**INSTRUCTION 1:**
In the listing, copy out the lines from the one containing "Task: Open the Event log link" through the one containing "coord(295,20)", including both.
## begin PAGE
# Start


This script prepares houly Vapor Pressure Deficit (VPD) data from ERATOS and matches it with VPD from field observations for subsequent analysis.


In [None]:
working_dir = '../..'  # This repository's root directory
input_file_name = 'in-situ_topography_fc.csv'
output_file_name = 'eratos_vpd_fc.csv'

eratos_rh_path = 'Data/eratos/ANU_CombinedSites_RH.csv'
eratos_temp_path = 'Data/eratos/ANU_CombinedSites_Temp.csv'
eratos_sdi_path = 'Data/eratos/ANU_CombinedSites_SDI.csv'  # daily

In [None]:
import sys

sys.path.append(working_dir)
import os

from tqdm import tqdm

tqdm.pandas()
import numpy as np
import pandas as pd

from Utils.datetime import add_UTC_Datetime
from Utils.vpd import calculate_vpd

# Loading in-situ data


In [None]:
# Load in-situ_topography.csv as the main df

df = pd.read_csv(os.path.join(working_dir, "output", "csv", input_file_name))
# df = df[~df['VPD'].isna()]
df['Datetime'] = pd.to_datetime(df['Datetime'])
if 'UTC_Datetime' in df.columns:
    df['UTC_Datetime'] = pd.to_datetime(df['UTC_Datetime'])
else:
    df = add_UTC_Datetime(df)
df.head()

# Loading ERATOS data

In [None]:
eratos_rh_data_dir = os.path.join(working_dir, eratos_rh_path)
eratos_rh_df = pd.read_csv(eratos_rh_data_dir)
eratos_rh_df.head()

In [None]:
eratos_temp_data_dir = os.path.join(working_dir, eratos_temp_path)
eratos_temp_df = pd.read_csv(eratos_temp_data_dir)
eratos_temp_df.head()

# Combining in-situ and remote data into a single dataframe

In [None]:
# Fill in df with eratos data


# For each row, open eratos data csv file one-by-one to get data
def get_eratos_value(row, eratos_df):
    SiteID_str = str(row['SiteID'])
## end PAGE
## begin DATA ROWS
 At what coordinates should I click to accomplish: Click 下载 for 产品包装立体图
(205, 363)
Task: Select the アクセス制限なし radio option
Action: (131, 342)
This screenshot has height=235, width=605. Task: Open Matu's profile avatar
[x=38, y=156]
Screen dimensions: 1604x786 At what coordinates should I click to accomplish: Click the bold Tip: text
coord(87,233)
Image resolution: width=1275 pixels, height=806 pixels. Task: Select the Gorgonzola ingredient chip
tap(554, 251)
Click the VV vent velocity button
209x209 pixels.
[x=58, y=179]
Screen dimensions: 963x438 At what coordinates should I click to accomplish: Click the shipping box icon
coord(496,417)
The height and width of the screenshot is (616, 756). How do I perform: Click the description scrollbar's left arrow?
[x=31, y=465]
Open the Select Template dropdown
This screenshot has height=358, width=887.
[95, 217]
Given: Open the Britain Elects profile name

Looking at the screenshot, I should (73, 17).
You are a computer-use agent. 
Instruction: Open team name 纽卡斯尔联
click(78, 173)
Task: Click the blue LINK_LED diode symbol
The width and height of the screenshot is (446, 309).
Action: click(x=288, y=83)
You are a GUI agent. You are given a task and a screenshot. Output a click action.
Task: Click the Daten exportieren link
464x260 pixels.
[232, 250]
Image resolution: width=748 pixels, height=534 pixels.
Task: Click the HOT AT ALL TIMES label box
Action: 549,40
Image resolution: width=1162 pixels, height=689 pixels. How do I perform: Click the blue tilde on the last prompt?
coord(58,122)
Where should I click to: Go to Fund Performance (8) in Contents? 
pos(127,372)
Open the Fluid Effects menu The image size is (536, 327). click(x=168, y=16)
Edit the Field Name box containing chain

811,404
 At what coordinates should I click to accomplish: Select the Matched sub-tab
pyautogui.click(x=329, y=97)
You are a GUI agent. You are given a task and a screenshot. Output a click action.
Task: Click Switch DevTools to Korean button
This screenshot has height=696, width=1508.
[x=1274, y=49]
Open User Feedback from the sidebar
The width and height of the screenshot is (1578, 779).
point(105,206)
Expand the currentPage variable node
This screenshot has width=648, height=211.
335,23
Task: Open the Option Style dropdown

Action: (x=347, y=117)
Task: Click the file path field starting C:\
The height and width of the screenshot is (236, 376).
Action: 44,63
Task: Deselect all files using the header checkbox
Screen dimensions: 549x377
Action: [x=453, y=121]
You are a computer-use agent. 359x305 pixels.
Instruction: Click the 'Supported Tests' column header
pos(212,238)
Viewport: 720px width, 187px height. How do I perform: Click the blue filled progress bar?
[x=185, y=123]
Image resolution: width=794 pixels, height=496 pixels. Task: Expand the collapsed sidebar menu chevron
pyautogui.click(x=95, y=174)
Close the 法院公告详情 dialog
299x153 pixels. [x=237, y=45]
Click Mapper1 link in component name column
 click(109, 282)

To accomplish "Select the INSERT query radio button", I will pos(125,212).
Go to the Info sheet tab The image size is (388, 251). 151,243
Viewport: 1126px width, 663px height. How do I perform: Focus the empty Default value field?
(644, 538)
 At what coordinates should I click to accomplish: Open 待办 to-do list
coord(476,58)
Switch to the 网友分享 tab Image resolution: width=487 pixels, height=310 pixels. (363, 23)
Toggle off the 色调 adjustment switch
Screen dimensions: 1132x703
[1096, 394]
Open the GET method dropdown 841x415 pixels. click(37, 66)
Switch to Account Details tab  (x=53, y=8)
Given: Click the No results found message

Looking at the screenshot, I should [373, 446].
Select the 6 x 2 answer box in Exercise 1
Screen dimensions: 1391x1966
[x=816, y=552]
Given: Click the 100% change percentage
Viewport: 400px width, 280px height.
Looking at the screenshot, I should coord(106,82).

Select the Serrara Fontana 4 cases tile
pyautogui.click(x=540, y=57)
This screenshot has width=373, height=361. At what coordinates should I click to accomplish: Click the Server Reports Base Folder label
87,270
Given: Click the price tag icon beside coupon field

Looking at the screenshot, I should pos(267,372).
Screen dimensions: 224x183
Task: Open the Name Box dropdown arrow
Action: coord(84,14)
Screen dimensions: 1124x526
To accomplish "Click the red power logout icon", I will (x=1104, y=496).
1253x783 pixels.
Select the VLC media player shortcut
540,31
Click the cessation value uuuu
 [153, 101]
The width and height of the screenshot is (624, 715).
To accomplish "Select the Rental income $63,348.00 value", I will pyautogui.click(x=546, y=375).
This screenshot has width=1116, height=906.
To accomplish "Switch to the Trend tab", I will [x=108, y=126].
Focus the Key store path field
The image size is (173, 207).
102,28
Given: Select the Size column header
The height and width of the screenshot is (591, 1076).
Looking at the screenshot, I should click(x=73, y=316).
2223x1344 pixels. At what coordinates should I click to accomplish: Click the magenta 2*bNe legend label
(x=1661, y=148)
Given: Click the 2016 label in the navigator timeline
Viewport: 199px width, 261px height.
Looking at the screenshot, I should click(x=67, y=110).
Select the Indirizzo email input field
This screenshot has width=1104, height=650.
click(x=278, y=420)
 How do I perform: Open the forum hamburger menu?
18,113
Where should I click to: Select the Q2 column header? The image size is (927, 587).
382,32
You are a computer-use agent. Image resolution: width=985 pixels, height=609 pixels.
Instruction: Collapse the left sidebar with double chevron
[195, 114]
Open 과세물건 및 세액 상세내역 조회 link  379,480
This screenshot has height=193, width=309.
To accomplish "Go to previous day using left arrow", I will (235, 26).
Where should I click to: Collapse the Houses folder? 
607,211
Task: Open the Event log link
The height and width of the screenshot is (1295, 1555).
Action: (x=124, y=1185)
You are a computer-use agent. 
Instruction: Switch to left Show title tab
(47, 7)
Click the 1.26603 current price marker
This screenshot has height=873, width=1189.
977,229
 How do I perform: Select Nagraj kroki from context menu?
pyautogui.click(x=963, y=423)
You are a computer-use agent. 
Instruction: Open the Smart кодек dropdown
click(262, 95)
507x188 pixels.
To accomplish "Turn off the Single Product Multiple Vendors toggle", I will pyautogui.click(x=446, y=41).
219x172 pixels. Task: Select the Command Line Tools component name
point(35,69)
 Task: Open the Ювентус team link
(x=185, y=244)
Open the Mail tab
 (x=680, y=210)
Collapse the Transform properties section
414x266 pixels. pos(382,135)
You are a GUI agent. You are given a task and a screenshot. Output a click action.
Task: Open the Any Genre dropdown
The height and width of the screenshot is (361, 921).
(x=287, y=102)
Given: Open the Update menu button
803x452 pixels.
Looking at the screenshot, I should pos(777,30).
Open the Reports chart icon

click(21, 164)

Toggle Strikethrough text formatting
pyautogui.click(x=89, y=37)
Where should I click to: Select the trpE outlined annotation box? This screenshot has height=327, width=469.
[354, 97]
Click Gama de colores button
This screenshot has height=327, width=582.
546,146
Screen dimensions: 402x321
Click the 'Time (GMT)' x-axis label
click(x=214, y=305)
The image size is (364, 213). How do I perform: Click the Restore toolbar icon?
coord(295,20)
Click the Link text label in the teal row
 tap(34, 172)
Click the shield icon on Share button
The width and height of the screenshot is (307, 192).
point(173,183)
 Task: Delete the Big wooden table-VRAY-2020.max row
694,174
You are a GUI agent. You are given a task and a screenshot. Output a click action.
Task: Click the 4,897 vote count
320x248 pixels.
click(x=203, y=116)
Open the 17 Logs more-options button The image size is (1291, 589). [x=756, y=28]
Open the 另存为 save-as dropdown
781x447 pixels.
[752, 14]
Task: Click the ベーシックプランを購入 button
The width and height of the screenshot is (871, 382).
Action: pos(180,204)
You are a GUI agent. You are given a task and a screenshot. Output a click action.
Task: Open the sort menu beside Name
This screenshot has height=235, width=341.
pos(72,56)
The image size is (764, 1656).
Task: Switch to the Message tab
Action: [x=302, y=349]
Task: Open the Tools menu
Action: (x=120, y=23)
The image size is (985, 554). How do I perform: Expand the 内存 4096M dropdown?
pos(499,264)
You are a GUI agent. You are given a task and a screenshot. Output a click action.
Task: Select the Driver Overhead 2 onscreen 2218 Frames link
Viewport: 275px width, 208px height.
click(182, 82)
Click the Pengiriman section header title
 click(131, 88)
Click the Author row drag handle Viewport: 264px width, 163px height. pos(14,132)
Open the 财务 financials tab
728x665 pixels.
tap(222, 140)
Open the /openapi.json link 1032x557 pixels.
## end DATA ROWS
**INSTRUCTION 2:**
In the VPD script, what file name is assigned to output_file_name?

**WRITTEN ANSWER 1:**
Task: Open the Event log link
The height and width of the screenshot is (1295, 1555).
Action: (x=124, y=1185)
You are a computer-use agent. 
Instruction: Switch to left Show title tab
(47, 7)
Click the 1.26603 current price marker
This screenshot has height=873, width=1189.
977,229
 How do I perform: Select Nagraj kroki from context menu?
pyautogui.click(x=963, y=423)
You are a computer-use agent. 
Instruction: Open the Smart кодек dropdown
click(262, 95)
507x188 pixels.
To accomplish "Turn off the Single Product Multiple Vendors toggle", I will pyautogui.click(x=446, y=41).
219x172 pixels. Task: Select the Command Line Tools component name
point(35,69)
 Task: Open the Ювентус team link
(x=185, y=244)
Open the Mail tab
 (x=680, y=210)
Collapse the Transform properties section
414x266 pixels. pos(382,135)
You are a GUI agent. You are given a task and a screenshot. Output a click action.
Task: Open the Any Genre dropdown
The height and width of the screenshot is (361, 921).
(x=287, y=102)
Given: Open the Update menu button
803x452 pixels.
Looking at the screenshot, I should pos(777,30).
Open the Reports chart icon

click(21, 164)

Toggle Strikethrough text formatting
pyautogui.click(x=89, y=37)
Where should I click to: Select the trpE outlined annotation box? This screenshot has height=327, width=469.
[354, 97]
Click Gama de colores button
This screenshot has height=327, width=582.
546,146
Screen dimensions: 402x321
Click the 'Time (GMT)' x-axis label
click(x=214, y=305)
The image size is (364, 213). How do I perform: Click the Restore toolbar icon?
coord(295,20)

**WRITTEN ANSWER 2:**
eratos_vpd_fc.csv